Suya ve sabuna ulaşmak mümkünse öncelikli olarak klasik el yıkama usulünün tercih edilmesi gerektiğini lisana getiren Tunca, "Su bulunmayan ortamlarda ise en az yüzde 60 alkol içeren el antiseptikleri kullanılabilir. Lakin eller görünür formda kirliyse dezenfektan tesirli değildir, kesinlikle sabunla yıkanmalıdır" dedi.

"Çocuklar, yaşlılar ve kronik hastalığı olan bireyler için önemli sıhhat riskleri oluşturur"

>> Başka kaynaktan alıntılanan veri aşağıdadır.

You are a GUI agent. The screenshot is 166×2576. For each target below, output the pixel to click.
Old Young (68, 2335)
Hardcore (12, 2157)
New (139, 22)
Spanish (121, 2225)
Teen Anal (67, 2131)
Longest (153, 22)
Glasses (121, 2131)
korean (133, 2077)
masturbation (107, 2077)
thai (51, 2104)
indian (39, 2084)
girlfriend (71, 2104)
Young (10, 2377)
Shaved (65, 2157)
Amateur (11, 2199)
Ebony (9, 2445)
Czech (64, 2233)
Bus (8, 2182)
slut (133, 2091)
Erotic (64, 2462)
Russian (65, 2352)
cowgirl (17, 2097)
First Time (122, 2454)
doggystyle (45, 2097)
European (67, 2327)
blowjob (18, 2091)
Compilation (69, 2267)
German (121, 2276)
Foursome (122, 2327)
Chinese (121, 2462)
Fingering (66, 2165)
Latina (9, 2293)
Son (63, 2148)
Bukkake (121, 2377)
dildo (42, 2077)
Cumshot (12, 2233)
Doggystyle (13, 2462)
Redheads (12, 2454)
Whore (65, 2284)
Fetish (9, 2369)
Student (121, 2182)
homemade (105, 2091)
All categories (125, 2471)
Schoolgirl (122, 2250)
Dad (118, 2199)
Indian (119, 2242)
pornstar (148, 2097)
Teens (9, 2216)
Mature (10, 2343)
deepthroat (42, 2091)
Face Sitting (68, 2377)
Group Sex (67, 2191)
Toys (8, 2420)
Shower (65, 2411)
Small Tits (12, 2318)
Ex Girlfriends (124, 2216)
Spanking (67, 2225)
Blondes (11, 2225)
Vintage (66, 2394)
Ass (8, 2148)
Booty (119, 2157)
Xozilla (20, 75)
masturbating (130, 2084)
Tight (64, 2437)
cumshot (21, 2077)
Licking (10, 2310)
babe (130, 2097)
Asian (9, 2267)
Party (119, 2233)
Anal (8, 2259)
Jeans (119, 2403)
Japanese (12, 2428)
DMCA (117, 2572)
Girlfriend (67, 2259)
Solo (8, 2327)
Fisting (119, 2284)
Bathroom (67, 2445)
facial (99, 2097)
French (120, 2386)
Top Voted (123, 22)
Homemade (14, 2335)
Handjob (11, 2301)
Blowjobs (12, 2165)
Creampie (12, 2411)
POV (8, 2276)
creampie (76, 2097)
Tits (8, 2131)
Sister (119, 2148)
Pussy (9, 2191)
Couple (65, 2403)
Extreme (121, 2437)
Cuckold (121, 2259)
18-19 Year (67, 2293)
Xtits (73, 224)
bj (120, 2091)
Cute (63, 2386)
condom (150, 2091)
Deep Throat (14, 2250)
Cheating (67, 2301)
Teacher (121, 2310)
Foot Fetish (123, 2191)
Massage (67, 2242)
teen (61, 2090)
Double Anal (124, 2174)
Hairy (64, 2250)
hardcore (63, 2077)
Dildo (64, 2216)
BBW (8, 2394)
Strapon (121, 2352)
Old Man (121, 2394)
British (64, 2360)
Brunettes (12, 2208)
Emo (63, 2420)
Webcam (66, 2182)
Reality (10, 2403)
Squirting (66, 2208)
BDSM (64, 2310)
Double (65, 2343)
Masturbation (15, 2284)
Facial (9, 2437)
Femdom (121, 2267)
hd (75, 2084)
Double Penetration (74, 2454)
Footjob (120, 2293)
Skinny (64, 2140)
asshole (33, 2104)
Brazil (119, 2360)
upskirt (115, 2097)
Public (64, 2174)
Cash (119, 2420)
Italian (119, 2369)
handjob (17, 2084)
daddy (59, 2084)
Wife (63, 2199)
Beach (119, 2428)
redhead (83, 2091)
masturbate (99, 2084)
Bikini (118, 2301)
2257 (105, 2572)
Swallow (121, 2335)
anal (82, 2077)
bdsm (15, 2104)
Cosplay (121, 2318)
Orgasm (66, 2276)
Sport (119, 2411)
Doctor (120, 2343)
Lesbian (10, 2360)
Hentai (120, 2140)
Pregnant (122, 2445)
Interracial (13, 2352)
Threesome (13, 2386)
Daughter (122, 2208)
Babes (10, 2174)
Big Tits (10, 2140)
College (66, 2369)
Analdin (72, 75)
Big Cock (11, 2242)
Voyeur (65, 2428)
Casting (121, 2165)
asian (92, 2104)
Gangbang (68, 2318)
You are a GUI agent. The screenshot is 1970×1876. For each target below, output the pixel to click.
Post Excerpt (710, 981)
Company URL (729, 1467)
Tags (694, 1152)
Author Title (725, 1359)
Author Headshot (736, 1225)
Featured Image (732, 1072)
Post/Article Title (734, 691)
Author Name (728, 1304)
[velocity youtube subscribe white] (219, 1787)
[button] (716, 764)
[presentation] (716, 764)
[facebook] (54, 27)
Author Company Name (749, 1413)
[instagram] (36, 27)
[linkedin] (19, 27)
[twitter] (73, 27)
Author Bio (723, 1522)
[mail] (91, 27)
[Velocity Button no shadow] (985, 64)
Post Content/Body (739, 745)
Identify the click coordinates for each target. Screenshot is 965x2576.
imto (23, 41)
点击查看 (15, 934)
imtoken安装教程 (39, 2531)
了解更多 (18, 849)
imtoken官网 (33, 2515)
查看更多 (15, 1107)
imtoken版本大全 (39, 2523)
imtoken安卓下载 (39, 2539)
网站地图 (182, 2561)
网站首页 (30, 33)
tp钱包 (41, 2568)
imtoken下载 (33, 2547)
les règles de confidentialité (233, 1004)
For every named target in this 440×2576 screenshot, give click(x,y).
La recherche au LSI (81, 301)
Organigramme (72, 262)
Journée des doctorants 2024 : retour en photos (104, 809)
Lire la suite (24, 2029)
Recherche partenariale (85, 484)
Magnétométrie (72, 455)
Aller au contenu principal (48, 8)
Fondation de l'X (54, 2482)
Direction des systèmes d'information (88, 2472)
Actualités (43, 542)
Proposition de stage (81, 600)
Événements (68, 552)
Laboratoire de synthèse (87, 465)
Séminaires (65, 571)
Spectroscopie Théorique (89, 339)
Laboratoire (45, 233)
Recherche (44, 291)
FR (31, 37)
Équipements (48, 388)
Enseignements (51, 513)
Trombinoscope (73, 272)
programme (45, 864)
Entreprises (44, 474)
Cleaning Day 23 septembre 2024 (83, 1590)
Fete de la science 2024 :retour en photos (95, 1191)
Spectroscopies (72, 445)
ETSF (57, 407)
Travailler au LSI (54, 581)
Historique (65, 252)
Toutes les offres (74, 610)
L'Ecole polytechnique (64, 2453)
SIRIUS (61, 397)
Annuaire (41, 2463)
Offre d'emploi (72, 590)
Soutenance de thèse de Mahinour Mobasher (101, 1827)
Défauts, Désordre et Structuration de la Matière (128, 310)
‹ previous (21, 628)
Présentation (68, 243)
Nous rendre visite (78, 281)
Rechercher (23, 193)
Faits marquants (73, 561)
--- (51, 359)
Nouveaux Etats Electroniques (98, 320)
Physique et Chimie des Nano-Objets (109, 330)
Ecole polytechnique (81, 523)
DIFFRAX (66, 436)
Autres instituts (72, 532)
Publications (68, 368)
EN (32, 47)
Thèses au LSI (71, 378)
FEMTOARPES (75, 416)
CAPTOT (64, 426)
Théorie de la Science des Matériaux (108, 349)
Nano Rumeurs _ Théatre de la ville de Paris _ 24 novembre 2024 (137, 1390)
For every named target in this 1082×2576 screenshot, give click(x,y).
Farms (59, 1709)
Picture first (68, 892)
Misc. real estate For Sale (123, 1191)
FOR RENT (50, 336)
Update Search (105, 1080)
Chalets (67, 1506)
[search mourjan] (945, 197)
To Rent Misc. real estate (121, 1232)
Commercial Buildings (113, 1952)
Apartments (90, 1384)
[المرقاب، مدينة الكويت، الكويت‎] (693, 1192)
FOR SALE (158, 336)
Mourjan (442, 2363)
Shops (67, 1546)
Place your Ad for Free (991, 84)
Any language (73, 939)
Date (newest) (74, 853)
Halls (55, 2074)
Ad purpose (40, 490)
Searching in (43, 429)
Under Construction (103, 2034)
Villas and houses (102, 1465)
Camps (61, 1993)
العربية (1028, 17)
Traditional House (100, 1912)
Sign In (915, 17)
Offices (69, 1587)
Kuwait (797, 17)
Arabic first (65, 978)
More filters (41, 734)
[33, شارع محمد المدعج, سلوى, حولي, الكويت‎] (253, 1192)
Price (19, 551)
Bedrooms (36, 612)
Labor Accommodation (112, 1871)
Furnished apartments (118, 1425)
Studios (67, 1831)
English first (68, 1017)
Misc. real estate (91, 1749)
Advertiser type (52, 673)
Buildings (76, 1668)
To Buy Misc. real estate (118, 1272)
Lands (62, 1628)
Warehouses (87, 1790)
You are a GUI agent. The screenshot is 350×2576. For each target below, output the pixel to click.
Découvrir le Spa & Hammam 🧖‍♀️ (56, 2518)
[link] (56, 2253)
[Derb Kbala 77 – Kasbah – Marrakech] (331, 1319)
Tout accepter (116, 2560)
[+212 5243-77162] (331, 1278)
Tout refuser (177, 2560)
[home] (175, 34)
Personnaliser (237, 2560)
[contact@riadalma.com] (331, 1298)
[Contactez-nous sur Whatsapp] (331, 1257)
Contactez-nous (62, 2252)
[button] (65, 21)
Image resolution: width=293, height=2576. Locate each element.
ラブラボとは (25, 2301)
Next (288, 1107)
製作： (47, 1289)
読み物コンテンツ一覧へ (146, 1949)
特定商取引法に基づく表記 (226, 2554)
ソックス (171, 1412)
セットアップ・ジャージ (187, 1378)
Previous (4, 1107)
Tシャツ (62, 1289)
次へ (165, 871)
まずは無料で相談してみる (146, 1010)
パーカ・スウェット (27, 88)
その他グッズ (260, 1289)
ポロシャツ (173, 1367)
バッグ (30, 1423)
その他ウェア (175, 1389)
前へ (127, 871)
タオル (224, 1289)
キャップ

El hijyenine dikkat edilmemesinin toplum sıhhati açısından risklerine değinen Tunca, "El hijyenine dikkat edilmemesi, toplu hayat alanlarında enfeksiyonların süratle yayılmasına neden olur. Bilhassa okul, hastane ve toplu taşıma üzere ortamlarda mikroorganizmalar basitçe elden ele taşınır. Bu durum çocuklar, yaşlılar ve kronik hastalığı olan bireyler için önemli sıhhat riskleri oluşturur. Toplum genelinde el yıkama alışkanlığı kazandırıldığında bulaşıcı hastalıkların kıymetli bir kısmı önlenebilir" biçiminde konuştu.
Toplumun el yıkama farkındalığını artırmak için eğitim çalışmalarının gerekli olduğunun altını çizen Dr. Tunca, "Özellikle çocuklara küçük yaşta gerçek el yıkama alışkanlığı kazandırılmalı, okullarda ve sıhhat kurumlarında bu mevzu daima hatırlatılmalıdır. 15 Ekim Dünya El Yıkama Günü bu şuuru tazelemek için kıymetli bir fırsattır" dedi.